Jacqueline Luqman: You know, what you just said that that brief encapsulation of the history of solidarity really, that the Russian people and that the Russian government has had with the African liberation struggles over the decades is so important, I think to this conversation, because I think in some ways, we in the United States, even though we who are our Pan Africanist, understand and know a little bit of that history, most people do not so most people don’t understand and don’t know, they’re ignorant of the struggle against colonialism on the African continent. So they’re ignorant of the abuses, and they’re ignorant of their relationship with Russia and the continent. And in that context, do you think that the it’s that ignorance of this relationship that you just explained, that makes it difficult for us in the United States to understand why African nations are refused to condemn Russia and also why we have a difficult time, pulling back from literally cheering this war to continue In order to “support” Ukraine, as our government tells us, without having any consideration for the lives of the people who are caught in the middle of this war, as you said, who do who did not choose it, and who did not ask for it, most of whom are working class and poor people on the continent of Africa.

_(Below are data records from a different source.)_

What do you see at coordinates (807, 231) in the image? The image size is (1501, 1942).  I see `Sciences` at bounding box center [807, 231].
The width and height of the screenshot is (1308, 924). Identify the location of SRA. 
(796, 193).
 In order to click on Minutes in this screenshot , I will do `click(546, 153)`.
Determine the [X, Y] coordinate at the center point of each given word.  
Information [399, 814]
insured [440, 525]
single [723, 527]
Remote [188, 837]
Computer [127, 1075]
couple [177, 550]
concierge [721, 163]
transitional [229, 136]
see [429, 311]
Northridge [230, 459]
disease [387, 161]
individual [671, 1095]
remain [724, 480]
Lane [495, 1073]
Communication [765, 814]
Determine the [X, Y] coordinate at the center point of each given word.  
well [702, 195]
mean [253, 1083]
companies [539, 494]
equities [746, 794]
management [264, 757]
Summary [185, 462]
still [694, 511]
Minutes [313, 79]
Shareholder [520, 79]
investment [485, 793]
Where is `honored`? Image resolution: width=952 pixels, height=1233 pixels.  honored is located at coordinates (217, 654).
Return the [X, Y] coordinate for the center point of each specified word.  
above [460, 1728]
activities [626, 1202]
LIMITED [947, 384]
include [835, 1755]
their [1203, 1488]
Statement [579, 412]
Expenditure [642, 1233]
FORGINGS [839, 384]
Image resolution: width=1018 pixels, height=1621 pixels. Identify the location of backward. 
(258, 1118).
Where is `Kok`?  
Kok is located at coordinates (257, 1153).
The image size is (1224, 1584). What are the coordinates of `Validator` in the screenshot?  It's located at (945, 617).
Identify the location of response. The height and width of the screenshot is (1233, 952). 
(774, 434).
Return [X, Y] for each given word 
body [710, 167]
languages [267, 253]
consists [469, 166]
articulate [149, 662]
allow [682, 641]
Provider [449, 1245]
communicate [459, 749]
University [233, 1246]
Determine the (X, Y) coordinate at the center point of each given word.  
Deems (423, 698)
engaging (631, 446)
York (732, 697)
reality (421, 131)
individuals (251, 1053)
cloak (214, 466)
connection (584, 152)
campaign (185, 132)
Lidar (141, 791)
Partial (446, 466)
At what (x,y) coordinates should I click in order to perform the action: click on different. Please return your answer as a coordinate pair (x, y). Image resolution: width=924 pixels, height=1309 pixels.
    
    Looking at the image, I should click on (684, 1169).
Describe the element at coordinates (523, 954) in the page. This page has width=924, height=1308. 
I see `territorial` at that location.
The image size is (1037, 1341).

Dr. Fred M’Membe: Sometimes, it’s not only the issue of ignorance, sometimes the issue of arrogance, and the problem sometimes even racist attitudes. What is good for the goose is good for the gander. What’s good for America is also good for others. America would not tolerate what it wants Russia to tolerate on its borders. If Russia was to move into Mexico today or into Canada, and they do what the Americans and the Europeans are trying to do in Ukraine, I don’t think they would tolerate that. We have the 1962 Cuban Missile Crisis. Cuba is 90 miles away from Florida. But when the Soviet Union placed missiles there, there was a big crisis, which had to be resolved amicably. Why should Russia feel secure? With Ukraine, becoming a NATO member, and placing missiles on his border? These are issues that need to be guaranteed. What we need is adherence to the Minsk agreements. What is needed is security guarantees for Russia and Ukraine, which would also require Europe to develop an independent relationship with Russia that is not shaped by U.S. interests. There will also be need to have a reversal of Ukraine’s ultra-nationalist laws, and they return it to a much more plurinational… national compact. If in some sense negotiations and agreements regarding these essential matters do not materialize, it is likely that the dangerous weapons will face each other across the divides. And additional countries may be drawn into this conflict with a potential to spiral out of control. We don’t want this conflict to get out of control. There is a need for negotiations to end this war. And the negotiations, in our view center around the three principal issues. They’re returning to the Minsk agreements, security guarantees for Russia and Ukraine, reversal of ultra-traditionalist laws. This is not demanding too much. Of course, these are not simple issues. But there are issues that need to be addressed.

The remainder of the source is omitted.